**Try it**
Find and return every line of the data that contains the word "sidebar".

**Supplied entries**
╔══
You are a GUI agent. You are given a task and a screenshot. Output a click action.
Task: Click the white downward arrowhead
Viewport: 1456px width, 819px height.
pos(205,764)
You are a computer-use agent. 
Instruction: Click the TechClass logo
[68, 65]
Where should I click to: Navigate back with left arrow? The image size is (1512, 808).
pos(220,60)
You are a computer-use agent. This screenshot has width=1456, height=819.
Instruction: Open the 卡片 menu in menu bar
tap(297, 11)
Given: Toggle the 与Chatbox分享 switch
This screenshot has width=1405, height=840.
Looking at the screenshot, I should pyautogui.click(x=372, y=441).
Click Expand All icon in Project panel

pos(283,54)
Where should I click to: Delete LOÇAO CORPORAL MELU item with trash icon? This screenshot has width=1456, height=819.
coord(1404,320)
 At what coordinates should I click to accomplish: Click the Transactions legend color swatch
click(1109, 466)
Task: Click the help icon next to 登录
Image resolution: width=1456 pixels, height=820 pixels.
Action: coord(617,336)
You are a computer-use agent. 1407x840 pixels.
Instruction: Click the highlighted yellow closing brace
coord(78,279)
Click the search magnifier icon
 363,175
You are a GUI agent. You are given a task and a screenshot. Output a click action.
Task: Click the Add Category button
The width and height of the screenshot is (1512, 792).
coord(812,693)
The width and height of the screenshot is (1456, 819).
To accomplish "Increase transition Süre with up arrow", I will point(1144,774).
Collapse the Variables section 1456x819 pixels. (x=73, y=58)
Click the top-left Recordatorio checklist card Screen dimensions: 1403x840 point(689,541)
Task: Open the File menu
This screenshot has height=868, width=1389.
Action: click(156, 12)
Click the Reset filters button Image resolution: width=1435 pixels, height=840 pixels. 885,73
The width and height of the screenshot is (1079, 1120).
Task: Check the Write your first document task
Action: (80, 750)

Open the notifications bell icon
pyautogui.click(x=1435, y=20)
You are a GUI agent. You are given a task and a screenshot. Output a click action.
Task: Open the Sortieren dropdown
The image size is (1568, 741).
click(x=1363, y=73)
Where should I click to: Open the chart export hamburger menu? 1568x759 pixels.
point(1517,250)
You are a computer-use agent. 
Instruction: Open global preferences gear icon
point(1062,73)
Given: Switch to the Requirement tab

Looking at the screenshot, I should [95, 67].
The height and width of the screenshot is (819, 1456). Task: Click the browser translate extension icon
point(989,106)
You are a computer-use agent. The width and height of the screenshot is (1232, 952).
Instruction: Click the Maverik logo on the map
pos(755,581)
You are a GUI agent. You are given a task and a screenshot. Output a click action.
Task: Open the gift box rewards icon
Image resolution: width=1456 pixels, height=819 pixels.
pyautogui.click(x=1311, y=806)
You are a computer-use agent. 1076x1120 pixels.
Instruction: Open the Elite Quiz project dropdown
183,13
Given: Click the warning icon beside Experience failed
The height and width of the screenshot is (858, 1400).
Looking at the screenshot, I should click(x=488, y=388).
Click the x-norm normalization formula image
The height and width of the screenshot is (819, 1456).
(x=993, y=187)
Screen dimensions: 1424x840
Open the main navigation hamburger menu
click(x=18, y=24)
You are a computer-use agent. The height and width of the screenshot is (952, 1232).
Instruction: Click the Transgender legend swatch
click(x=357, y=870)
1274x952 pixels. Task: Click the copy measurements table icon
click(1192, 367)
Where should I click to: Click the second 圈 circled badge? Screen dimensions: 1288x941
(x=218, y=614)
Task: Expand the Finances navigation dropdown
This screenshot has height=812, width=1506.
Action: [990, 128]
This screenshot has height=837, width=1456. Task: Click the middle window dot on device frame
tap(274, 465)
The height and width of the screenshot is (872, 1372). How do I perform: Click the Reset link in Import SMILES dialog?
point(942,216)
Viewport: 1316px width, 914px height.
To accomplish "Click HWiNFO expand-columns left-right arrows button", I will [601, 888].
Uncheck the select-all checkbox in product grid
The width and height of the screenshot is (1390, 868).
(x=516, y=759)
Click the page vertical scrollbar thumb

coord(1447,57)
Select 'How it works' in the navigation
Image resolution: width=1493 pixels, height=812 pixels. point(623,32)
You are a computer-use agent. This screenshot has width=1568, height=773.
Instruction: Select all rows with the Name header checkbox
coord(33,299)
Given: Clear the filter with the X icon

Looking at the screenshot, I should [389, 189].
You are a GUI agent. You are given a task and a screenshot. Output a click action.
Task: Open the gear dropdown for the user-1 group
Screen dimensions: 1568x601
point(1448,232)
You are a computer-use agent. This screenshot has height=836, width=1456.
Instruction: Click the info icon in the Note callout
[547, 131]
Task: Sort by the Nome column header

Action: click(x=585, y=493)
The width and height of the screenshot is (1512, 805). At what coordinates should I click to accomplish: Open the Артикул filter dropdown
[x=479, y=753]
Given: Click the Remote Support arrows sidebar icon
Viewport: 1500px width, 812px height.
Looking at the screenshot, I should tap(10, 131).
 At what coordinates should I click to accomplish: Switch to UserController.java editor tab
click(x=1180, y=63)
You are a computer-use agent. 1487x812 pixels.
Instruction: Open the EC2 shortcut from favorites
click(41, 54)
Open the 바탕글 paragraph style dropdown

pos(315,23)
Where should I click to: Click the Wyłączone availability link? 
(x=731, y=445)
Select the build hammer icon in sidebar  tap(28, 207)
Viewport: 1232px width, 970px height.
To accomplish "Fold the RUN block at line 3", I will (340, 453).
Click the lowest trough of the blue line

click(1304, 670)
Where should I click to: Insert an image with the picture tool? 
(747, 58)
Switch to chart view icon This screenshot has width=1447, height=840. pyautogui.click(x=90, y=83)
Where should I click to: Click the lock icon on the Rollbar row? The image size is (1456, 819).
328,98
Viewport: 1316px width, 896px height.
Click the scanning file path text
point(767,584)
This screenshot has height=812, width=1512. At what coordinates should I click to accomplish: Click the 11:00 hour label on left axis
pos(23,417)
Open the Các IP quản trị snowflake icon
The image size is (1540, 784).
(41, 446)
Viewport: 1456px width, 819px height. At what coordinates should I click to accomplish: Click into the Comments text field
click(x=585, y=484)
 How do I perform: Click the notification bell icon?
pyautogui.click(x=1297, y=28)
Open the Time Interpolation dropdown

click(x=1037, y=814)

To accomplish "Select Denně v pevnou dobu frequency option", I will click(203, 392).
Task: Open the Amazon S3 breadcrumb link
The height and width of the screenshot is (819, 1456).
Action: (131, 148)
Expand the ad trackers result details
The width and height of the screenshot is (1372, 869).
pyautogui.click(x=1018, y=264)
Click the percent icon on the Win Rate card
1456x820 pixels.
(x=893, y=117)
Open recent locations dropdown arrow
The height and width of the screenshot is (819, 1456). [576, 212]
╚══
**Result**
Given: Click the Remote Support arrows sidebar icon
Select the build hammer icon in sidebar  tap(28, 207)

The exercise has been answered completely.